Home Power Requirements

Many large houses in Thailand use single-phase power, including 5–6 bedroom homes. But whether it will work well for your house depends entirely on the total electrical load, especially air conditioning, water heaters, EV charging, pumps, and kitchen equipment.

In rural Thailand, most homes are supplied by the Provincial Electricity Authority (PEA), and standard residential service is usually:

  • Single phase 230V
  • Typical meter sizes:
    • 15(45)A
    • 30(100)A
    • occasionally larger

A large modern 6 bed / 6 bath house can often still run on single phase if designed correctly.

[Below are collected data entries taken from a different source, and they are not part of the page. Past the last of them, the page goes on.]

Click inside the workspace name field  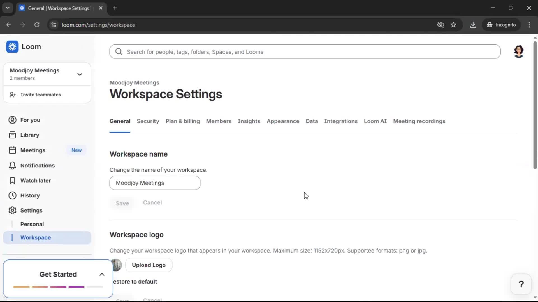[155, 183]
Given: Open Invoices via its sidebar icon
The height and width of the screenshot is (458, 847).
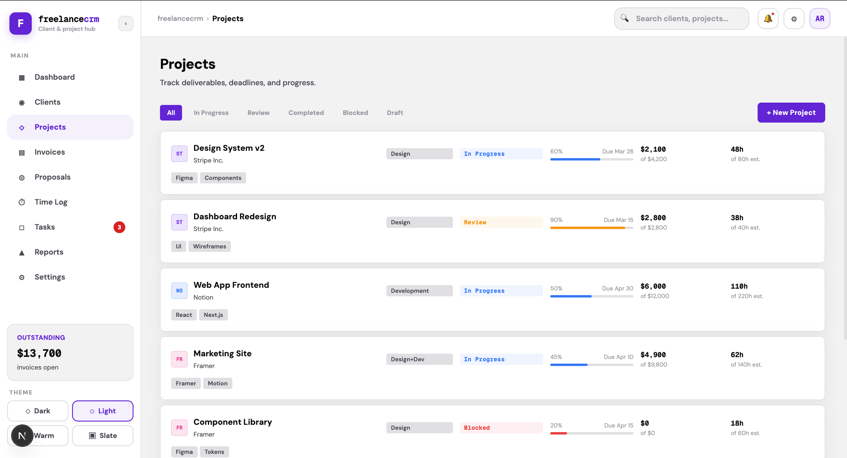Looking at the screenshot, I should tap(22, 152).
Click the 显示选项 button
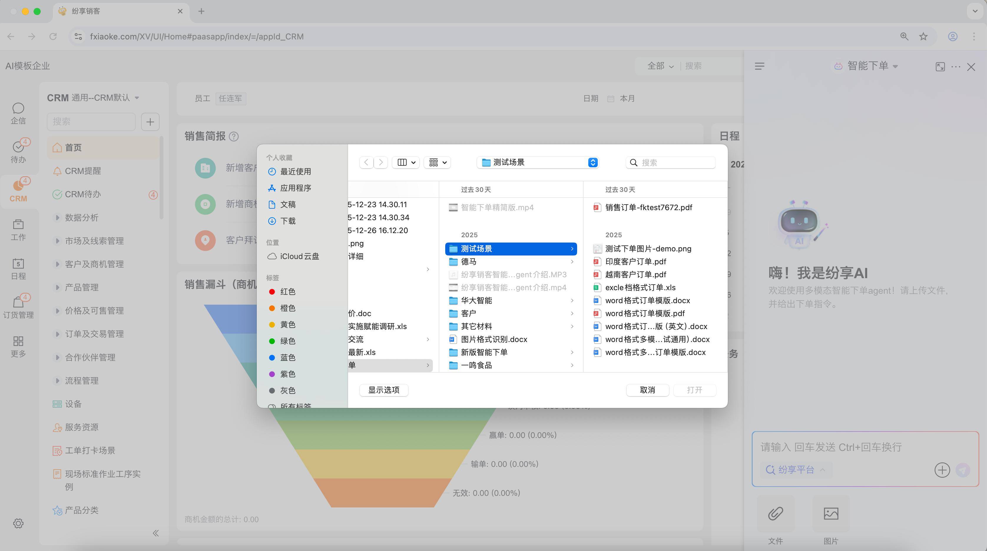Image resolution: width=987 pixels, height=551 pixels. pos(384,390)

When Single Phase Is Usually Fine

Single phase is normally OK if:

  • Bedrooms use inverter air conditioners
  • No central HVAC system
  • No electric tank water heaters for every bathroom
  • Cooking is mostly gas
  • No EV fast charger
  • No large workshop machinery
  • Loads are staggered intelligently

Example typical loads:

ItemApprox Power
6 inverter AC units6–12 kW combined while running
Lighting0.5–1 kW
Refrigerator/freezers0.3–1 kW
Water pumps0.5–2 kW
TVs/computers0.5–1 kW
Microwave/kitchen1–3 kW
Instant shower heaters3.5–6 kW EACH

The shower heaters are usually the biggest issue.

If 3–4 electric showers run simultaneously, single phase can struggle badly.

The Real Question: Maximum Simultaneous Load

The key is not house size.

It is:

“What could be running at the same time?”